Excerpts from a dataset
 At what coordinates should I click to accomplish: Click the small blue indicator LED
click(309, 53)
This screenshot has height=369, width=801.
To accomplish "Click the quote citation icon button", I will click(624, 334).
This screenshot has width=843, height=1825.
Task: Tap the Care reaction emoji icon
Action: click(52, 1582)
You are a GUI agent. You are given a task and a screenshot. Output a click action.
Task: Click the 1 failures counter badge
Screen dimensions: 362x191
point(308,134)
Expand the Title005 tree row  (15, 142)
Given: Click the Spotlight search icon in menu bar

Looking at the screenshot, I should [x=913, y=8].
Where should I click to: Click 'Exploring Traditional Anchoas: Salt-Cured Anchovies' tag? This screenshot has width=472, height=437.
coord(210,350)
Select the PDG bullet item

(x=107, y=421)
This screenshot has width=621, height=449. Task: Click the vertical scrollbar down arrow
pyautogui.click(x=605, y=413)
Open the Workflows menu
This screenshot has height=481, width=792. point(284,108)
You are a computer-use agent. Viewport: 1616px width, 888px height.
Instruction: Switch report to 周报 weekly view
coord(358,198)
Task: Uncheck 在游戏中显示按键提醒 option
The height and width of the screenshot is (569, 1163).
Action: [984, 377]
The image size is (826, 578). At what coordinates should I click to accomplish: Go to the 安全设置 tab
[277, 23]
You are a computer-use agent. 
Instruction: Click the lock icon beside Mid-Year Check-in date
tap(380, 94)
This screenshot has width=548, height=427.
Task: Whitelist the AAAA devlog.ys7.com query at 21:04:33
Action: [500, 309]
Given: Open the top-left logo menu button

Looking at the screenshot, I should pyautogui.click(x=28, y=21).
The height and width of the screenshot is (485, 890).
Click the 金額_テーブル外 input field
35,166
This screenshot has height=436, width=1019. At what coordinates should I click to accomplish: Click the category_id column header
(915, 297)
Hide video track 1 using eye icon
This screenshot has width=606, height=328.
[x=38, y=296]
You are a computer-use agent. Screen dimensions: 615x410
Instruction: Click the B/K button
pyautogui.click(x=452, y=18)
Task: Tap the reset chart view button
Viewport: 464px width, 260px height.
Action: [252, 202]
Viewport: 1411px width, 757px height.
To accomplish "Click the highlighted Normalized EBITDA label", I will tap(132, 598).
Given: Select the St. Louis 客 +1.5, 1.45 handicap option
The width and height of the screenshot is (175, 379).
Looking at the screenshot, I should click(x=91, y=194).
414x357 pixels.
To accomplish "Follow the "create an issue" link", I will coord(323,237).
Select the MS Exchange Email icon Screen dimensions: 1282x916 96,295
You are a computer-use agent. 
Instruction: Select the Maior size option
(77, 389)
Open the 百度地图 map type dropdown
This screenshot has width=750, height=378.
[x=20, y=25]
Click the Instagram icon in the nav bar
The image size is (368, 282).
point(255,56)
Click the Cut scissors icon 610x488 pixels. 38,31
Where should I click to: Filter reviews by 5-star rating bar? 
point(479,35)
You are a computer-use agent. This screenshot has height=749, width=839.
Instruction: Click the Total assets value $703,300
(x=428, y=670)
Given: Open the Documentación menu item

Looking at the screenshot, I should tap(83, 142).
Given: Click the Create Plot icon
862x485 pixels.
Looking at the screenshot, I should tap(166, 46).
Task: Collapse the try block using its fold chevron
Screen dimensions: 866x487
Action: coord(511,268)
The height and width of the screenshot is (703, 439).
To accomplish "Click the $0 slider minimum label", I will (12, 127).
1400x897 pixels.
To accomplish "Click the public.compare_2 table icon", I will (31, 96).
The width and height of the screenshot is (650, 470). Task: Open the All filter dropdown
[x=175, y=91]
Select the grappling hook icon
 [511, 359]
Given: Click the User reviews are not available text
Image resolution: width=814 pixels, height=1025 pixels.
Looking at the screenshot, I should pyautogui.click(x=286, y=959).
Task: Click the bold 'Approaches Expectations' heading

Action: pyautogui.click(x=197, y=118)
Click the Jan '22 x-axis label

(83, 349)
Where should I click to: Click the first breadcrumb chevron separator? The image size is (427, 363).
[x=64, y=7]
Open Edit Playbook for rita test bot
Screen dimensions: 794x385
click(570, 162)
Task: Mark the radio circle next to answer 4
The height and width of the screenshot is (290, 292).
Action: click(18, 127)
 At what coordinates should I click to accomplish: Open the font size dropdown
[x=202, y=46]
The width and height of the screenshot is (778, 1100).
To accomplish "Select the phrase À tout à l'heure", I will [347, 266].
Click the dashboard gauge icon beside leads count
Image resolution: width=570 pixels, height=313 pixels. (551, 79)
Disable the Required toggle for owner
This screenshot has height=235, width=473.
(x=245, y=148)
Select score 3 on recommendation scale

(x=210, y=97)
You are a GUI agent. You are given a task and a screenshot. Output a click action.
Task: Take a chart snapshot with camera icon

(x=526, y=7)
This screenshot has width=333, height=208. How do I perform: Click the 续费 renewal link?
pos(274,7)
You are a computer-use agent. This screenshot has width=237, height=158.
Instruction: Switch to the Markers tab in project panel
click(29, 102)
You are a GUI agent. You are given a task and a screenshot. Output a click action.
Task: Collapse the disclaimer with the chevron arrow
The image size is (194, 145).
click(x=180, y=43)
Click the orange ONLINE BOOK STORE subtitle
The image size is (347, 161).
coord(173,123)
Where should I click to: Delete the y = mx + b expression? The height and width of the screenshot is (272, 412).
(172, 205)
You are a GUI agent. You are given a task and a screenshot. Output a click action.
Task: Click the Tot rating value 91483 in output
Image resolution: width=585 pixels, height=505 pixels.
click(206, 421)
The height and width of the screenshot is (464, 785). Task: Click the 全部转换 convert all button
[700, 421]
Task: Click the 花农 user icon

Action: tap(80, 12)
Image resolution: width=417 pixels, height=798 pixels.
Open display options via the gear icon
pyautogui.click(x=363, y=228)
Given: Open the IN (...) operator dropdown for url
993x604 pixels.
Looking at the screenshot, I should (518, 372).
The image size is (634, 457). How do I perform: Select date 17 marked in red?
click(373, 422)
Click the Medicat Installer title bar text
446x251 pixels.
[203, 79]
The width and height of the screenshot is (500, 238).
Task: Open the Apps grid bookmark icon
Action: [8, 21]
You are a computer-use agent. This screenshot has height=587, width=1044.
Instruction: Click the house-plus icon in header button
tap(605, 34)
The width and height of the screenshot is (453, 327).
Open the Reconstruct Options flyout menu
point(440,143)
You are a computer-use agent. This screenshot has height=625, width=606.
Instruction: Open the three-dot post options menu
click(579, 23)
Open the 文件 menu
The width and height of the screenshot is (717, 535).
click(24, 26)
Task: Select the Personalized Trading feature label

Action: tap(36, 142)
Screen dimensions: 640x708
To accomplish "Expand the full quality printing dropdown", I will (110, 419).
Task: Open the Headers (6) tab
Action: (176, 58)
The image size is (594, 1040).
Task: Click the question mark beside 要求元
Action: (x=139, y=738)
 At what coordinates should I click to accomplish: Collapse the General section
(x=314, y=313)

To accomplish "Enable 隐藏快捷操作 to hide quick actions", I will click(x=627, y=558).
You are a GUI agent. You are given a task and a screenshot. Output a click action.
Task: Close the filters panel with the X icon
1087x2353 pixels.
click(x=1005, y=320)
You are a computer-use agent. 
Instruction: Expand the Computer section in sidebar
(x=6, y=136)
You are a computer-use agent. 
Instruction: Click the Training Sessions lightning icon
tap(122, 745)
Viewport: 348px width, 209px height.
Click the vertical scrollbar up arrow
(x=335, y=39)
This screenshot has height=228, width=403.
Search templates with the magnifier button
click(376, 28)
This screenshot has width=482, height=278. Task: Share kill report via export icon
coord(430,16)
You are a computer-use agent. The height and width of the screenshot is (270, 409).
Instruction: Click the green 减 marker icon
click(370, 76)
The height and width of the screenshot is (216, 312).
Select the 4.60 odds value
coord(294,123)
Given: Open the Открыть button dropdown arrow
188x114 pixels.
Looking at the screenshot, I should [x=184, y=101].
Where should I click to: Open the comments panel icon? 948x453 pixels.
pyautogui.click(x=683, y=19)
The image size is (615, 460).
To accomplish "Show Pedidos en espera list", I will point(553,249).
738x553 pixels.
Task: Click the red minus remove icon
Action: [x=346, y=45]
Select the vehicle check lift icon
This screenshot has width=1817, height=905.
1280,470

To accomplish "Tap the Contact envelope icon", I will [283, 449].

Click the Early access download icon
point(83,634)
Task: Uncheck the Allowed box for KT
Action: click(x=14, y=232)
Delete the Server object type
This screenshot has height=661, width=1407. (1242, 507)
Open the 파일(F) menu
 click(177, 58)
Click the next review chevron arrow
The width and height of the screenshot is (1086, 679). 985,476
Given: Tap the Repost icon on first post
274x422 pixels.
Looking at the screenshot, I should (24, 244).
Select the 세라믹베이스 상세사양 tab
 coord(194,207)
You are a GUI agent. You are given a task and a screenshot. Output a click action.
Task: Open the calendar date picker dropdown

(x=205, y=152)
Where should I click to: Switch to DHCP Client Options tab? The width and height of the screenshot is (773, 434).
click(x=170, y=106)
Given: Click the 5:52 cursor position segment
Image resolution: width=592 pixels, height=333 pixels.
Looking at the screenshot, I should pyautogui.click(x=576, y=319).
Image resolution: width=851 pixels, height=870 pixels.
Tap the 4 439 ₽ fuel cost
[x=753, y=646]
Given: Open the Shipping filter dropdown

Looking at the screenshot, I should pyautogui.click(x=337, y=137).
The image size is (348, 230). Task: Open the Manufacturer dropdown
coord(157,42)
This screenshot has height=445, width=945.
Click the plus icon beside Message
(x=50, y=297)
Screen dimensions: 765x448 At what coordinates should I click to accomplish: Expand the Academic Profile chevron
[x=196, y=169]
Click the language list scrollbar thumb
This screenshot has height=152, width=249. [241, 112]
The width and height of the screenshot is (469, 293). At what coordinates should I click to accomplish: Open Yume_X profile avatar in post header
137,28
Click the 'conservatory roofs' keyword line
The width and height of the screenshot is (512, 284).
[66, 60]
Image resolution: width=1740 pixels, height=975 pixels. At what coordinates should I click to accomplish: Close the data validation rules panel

(Work item) In your answer, include only the lines above starting at the line that holds "Click the 金額_テーブル外 input field" and ending at the line that holds "You are a computer-use agent. Screen", copied exactly.

(Answer area)
Click the 金額_テーブル外 input field
35,166
This screenshot has height=436, width=1019. At what coordinates should I click to accomplish: Click the category_id column header
(915, 297)
Hide video track 1 using eye icon
This screenshot has width=606, height=328.
[x=38, y=296]
You are a computer-use agent. Screen dimensions: 615x410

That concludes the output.